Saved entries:
* * * * * * *

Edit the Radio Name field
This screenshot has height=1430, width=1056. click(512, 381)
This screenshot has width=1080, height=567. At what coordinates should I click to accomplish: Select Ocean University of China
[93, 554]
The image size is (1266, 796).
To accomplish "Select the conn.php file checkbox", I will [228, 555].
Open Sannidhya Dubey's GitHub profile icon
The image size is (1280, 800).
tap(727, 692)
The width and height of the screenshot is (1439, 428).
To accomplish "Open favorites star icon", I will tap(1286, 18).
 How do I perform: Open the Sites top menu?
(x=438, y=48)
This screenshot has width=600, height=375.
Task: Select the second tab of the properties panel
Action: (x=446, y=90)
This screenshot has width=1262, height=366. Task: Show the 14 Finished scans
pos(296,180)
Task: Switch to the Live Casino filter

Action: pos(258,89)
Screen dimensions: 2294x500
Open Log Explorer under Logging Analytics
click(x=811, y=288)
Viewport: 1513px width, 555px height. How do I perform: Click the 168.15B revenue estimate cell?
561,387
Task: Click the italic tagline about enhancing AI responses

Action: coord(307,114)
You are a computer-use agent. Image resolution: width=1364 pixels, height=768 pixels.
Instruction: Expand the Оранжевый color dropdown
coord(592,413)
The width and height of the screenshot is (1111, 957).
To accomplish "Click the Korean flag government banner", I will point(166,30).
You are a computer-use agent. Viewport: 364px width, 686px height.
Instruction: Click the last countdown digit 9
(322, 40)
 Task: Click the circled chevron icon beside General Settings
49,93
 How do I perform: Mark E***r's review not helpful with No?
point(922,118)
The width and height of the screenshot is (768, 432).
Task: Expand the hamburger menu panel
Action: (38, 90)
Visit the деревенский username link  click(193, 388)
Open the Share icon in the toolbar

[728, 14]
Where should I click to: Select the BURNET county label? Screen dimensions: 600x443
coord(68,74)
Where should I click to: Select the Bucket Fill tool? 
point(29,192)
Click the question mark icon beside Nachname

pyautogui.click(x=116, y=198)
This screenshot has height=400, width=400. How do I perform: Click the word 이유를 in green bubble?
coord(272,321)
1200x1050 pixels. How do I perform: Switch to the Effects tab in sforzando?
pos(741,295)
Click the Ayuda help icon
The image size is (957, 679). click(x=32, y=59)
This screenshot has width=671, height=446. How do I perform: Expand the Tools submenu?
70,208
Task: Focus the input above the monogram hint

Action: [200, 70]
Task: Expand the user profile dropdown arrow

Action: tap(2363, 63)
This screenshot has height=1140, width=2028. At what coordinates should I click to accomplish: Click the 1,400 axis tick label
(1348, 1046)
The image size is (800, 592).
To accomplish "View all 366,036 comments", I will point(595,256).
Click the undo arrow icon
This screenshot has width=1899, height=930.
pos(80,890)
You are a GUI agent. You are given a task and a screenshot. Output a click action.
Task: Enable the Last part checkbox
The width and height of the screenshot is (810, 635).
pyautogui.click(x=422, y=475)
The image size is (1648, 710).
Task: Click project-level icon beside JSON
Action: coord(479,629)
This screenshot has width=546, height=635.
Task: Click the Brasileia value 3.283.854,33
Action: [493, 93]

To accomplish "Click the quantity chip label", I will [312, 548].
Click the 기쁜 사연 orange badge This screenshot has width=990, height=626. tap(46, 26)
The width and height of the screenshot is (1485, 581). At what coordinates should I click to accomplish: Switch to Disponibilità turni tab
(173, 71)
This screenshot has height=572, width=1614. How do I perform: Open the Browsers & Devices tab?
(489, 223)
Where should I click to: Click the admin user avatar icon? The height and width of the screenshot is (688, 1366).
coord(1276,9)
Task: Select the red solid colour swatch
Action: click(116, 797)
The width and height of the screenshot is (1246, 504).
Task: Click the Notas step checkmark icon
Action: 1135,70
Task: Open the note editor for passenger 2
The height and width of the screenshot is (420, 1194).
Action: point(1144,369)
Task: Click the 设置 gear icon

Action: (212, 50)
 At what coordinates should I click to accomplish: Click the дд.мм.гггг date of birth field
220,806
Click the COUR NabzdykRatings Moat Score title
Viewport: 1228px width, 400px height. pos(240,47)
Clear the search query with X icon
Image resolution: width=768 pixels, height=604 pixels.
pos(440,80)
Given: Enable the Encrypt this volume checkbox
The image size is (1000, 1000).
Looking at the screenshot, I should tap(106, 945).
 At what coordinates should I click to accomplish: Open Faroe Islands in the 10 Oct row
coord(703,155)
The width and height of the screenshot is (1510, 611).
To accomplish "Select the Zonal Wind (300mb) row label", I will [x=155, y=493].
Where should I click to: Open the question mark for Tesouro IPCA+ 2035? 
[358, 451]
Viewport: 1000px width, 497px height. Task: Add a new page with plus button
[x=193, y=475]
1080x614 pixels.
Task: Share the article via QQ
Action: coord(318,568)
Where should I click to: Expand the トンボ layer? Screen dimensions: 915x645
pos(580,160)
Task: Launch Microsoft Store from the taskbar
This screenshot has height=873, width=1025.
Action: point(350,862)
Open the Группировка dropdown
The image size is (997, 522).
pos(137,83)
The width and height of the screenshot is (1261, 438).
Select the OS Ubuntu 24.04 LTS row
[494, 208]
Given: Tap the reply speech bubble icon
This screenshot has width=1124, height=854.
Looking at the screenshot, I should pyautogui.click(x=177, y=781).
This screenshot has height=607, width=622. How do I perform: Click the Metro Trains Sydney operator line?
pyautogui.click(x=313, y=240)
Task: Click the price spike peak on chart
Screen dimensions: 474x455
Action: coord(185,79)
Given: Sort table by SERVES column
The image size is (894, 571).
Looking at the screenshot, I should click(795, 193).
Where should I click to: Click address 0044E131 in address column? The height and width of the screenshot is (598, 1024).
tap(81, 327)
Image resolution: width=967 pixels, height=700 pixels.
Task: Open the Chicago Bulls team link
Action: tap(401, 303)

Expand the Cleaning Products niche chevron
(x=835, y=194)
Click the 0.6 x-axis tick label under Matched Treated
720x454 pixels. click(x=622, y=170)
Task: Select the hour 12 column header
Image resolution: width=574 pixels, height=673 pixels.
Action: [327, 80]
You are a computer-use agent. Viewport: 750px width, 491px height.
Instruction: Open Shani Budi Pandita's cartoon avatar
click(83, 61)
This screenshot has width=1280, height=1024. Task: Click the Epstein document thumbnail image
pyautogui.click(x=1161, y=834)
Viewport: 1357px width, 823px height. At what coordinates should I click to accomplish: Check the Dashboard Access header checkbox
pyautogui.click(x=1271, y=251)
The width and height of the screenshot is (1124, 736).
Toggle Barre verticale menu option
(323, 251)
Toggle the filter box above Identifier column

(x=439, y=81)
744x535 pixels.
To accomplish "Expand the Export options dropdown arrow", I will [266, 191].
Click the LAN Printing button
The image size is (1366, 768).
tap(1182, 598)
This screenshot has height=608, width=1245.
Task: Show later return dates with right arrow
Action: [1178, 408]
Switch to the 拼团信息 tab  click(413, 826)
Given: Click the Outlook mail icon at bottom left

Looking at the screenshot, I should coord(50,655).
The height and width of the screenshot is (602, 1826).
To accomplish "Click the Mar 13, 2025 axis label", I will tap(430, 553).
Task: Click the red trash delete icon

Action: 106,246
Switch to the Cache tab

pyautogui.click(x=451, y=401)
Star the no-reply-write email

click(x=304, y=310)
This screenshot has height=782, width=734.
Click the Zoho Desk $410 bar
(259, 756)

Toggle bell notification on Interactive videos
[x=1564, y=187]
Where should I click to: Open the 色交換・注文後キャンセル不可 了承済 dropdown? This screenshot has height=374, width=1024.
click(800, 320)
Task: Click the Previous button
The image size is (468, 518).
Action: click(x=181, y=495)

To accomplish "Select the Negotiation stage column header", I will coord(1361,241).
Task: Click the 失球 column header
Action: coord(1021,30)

* * * * * * *

Task goal:
Each record shown above must be printed once more, exactly.

Task response:
Edit the Radio Name field
This screenshot has height=1430, width=1056. click(512, 381)
This screenshot has width=1080, height=567. At what coordinates should I click to accomplish: Select Ocean University of China
[93, 554]
The image size is (1266, 796).
To accomplish "Select the conn.php file checkbox", I will [228, 555].
Open Sannidhya Dubey's GitHub profile icon
The image size is (1280, 800).
tap(727, 692)
The width and height of the screenshot is (1439, 428).
To accomplish "Open favorites star icon", I will tap(1286, 18).
 How do I perform: Open the Sites top menu?
(x=438, y=48)
This screenshot has width=600, height=375.
Task: Select the second tab of the properties panel
Action: (x=446, y=90)
This screenshot has width=1262, height=366. Task: Show the 14 Finished scans
pos(296,180)
Task: Switch to the Live Casino filter

Action: pos(258,89)
Screen dimensions: 2294x500
Open Log Explorer under Logging Analytics
click(x=811, y=288)
Viewport: 1513px width, 555px height. How do I perform: Click the 168.15B revenue estimate cell?
561,387
Task: Click the italic tagline about enhancing AI responses

Action: coord(307,114)
You are a computer-use agent. Image resolution: width=1364 pixels, height=768 pixels.
Instruction: Expand the Оранжевый color dropdown
coord(592,413)
The width and height of the screenshot is (1111, 957).
To accomplish "Click the Korean flag government banner", I will point(166,30).
You are a computer-use agent. Viewport: 364px width, 686px height.
Instruction: Click the last countdown digit 9
(322, 40)
 Task: Click the circled chevron icon beside General Settings
49,93
 How do I perform: Mark E***r's review not helpful with No?
point(922,118)
The width and height of the screenshot is (768, 432).
Task: Expand the hamburger menu panel
Action: (38, 90)
Visit the деревенский username link  click(193, 388)
Open the Share icon in the toolbar

[728, 14]
Where should I click to: Select the BURNET county label? Screen dimensions: 600x443
coord(68,74)
Where should I click to: Select the Bucket Fill tool? 
point(29,192)
Click the question mark icon beside Nachname

pyautogui.click(x=116, y=198)
This screenshot has height=400, width=400. How do I perform: Click the word 이유를 in green bubble?
coord(272,321)
1200x1050 pixels. How do I perform: Switch to the Effects tab in sforzando?
pos(741,295)
Click the Ayuda help icon
The image size is (957, 679). click(x=32, y=59)
This screenshot has width=671, height=446. How do I perform: Expand the Tools submenu?
70,208
Task: Focus the input above the monogram hint

Action: [200, 70]
Task: Expand the user profile dropdown arrow

Action: tap(2363, 63)
This screenshot has height=1140, width=2028. At what coordinates should I click to accomplish: Click the 1,400 axis tick label
(1348, 1046)
The image size is (800, 592).
To accomplish "View all 366,036 comments", I will point(595,256).
Click the undo arrow icon
This screenshot has width=1899, height=930.
pos(80,890)
You are a GUI agent. You are given a task and a screenshot. Output a click action.
Task: Enable the Last part checkbox
The width and height of the screenshot is (810, 635).
pyautogui.click(x=422, y=475)
The image size is (1648, 710).
Task: Click project-level icon beside JSON
Action: coord(479,629)
This screenshot has width=546, height=635.
Task: Click the Brasileia value 3.283.854,33
Action: [493, 93]

To accomplish "Click the quantity chip label", I will [312, 548].
Click the 기쁜 사연 orange badge This screenshot has width=990, height=626. tap(46, 26)
The width and height of the screenshot is (1485, 581). At what coordinates should I click to accomplish: Switch to Disponibilità turni tab
(173, 71)
This screenshot has height=572, width=1614. How do I perform: Open the Browsers & Devices tab?
(489, 223)
Where should I click to: Click the admin user avatar icon? The height and width of the screenshot is (688, 1366).
coord(1276,9)
Task: Select the red solid colour swatch
Action: click(116, 797)
The width and height of the screenshot is (1246, 504).
Task: Click the Notas step checkmark icon
Action: 1135,70
Task: Open the note editor for passenger 2
The height and width of the screenshot is (420, 1194).
Action: point(1144,369)
Task: Click the 设置 gear icon

Action: (212, 50)
 At what coordinates should I click to accomplish: Click the дд.мм.гггг date of birth field
220,806
Click the COUR NabzdykRatings Moat Score title
Viewport: 1228px width, 400px height. pos(240,47)
Clear the search query with X icon
Image resolution: width=768 pixels, height=604 pixels.
pos(440,80)
Given: Enable the Encrypt this volume checkbox
The image size is (1000, 1000).
Looking at the screenshot, I should tap(106, 945).
 At what coordinates should I click to accomplish: Open Faroe Islands in the 10 Oct row
coord(703,155)
The width and height of the screenshot is (1510, 611).
To accomplish "Select the Zonal Wind (300mb) row label", I will [x=155, y=493].
Where should I click to: Open the question mark for Tesouro IPCA+ 2035? 
[358, 451]
Viewport: 1000px width, 497px height. Task: Add a new page with plus button
[x=193, y=475]
1080x614 pixels.
Task: Share the article via QQ
Action: coord(318,568)
Where should I click to: Expand the トンボ layer? Screen dimensions: 915x645
pos(580,160)
Task: Launch Microsoft Store from the taskbar
This screenshot has height=873, width=1025.
Action: point(350,862)
Open the Группировка dropdown
The image size is (997, 522).
pos(137,83)
The width and height of the screenshot is (1261, 438).
Select the OS Ubuntu 24.04 LTS row
[494, 208]
Given: Tap the reply speech bubble icon
This screenshot has width=1124, height=854.
Looking at the screenshot, I should pyautogui.click(x=177, y=781).
This screenshot has height=607, width=622. How do I perform: Click the Metro Trains Sydney operator line?
pyautogui.click(x=313, y=240)
Task: Click the price spike peak on chart
Screen dimensions: 474x455
Action: coord(185,79)
Given: Sort table by SERVES column
The image size is (894, 571).
Looking at the screenshot, I should click(795, 193).
Where should I click to: Click address 0044E131 in address column? The height and width of the screenshot is (598, 1024).
tap(81, 327)
Image resolution: width=967 pixels, height=700 pixels.
Task: Open the Chicago Bulls team link
Action: tap(401, 303)

Expand the Cleaning Products niche chevron
(x=835, y=194)
Click the 0.6 x-axis tick label under Matched Treated
720x454 pixels. click(x=622, y=170)
Task: Select the hour 12 column header
Image resolution: width=574 pixels, height=673 pixels.
Action: [327, 80]
You are a computer-use agent. Viewport: 750px width, 491px height.
Instruction: Open Shani Budi Pandita's cartoon avatar
click(83, 61)
This screenshot has width=1280, height=1024. Task: Click the Epstein document thumbnail image
pyautogui.click(x=1161, y=834)
Viewport: 1357px width, 823px height. At what coordinates should I click to accomplish: Check the Dashboard Access header checkbox
pyautogui.click(x=1271, y=251)
The width and height of the screenshot is (1124, 736).
Toggle Barre verticale menu option
(323, 251)
Toggle the filter box above Identifier column

(x=439, y=81)
744x535 pixels.
To accomplish "Expand the Export options dropdown arrow", I will [266, 191].
Click the LAN Printing button
The image size is (1366, 768).
tap(1182, 598)
This screenshot has height=608, width=1245.
Task: Show later return dates with right arrow
Action: [1178, 408]
Switch to the 拼团信息 tab  click(413, 826)
Given: Click the Outlook mail icon at bottom left

Looking at the screenshot, I should coord(50,655).
The height and width of the screenshot is (602, 1826).
To accomplish "Click the Mar 13, 2025 axis label", I will tap(430, 553).
Task: Click the red trash delete icon

Action: 106,246
Switch to the Cache tab

pyautogui.click(x=451, y=401)
Star the no-reply-write email

click(x=304, y=310)
This screenshot has height=782, width=734.
Click the Zoho Desk $410 bar
(259, 756)

Toggle bell notification on Interactive videos
[x=1564, y=187]
Where should I click to: Open the 色交換・注文後キャンセル不可 了承済 dropdown? This screenshot has height=374, width=1024.
click(800, 320)
Task: Click the Previous button
The image size is (468, 518).
Action: click(x=181, y=495)

To accomplish "Select the Negotiation stage column header", I will coord(1361,241).
Task: Click the 失球 column header
Action: coord(1021,30)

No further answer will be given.